MILTON RESNICK: VEILS OF ISIS
November 5, 2021 - July 30, 2022
The Milton Resnick and Pat Passlof Foundation is proud to present Milton Resnick: Veils of Isis — a selection of paintings ranging in date from 1971-2001, on view November 5, 2021 -February 26, 2022.
The title series of large pictures, ‘Veils of Isis’ from the mid 1980s concluded a twenty-five year stretch of painting which can appear in retrospect as a mystical journey into the materiality of oil paint. The title was cribbed from Madame Blavatsky’s notorious tome on Theosophy which transfixed so many painters and composers from the generation of Resnick’s Ukrainian father. The Veils of Isis, as an imaginative projection, calls to mind Yeats’ invitation to “gather me into the artifice of eternity.” Also featured in this exhibition is one of Resnick's mural size paintings from some sixteen years earlier: 'Debris' (painted in 1971). In this greenish yet tawny picture Resnick may have been trying to find a way to reconcile the large gestures more typical of the 1950's to his allover vision. For the most part he did not continue in this vein.

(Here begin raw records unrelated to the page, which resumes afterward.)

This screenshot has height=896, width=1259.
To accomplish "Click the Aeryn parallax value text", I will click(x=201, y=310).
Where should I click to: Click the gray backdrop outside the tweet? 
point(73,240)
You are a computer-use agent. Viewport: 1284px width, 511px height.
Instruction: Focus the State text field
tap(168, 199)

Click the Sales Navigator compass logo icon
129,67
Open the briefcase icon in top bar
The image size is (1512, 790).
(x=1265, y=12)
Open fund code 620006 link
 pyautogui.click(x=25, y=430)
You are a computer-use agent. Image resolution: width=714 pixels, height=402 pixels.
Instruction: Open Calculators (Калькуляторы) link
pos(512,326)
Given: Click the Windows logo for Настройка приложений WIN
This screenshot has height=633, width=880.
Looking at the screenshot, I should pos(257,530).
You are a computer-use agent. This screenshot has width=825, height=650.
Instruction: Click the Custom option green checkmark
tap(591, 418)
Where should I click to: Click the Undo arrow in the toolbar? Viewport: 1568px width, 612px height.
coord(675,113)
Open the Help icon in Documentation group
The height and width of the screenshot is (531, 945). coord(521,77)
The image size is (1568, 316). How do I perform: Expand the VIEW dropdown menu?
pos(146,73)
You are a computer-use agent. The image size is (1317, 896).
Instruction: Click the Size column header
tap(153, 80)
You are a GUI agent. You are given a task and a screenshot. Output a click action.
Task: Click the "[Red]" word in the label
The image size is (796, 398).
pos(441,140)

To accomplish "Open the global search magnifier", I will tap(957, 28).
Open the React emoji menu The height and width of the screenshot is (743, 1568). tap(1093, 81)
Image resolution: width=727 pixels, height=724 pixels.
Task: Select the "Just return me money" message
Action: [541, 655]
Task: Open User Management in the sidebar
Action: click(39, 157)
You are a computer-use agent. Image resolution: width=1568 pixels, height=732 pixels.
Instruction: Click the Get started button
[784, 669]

Milton Resnick was born in Ukraine in 1917, and immigrated to New York City with his family in 1923. He grew up in the Lower East Side, and entered the American Artists School in 1933. In the 1930s he was on the WPA artist project, and met Willem de Kooning, Arshile Gorky, John Graham and other downtown artists. In 1940 Resnick was drafted and served in the U.S. Army through all of World War II. After returning to New York in September 1945, Resnick immediately began painting abstractions thereby cementing his historical position as a member of the first generation of American Abstract Expressionists. He was a founding member of the Artists’ Club of the 1950s.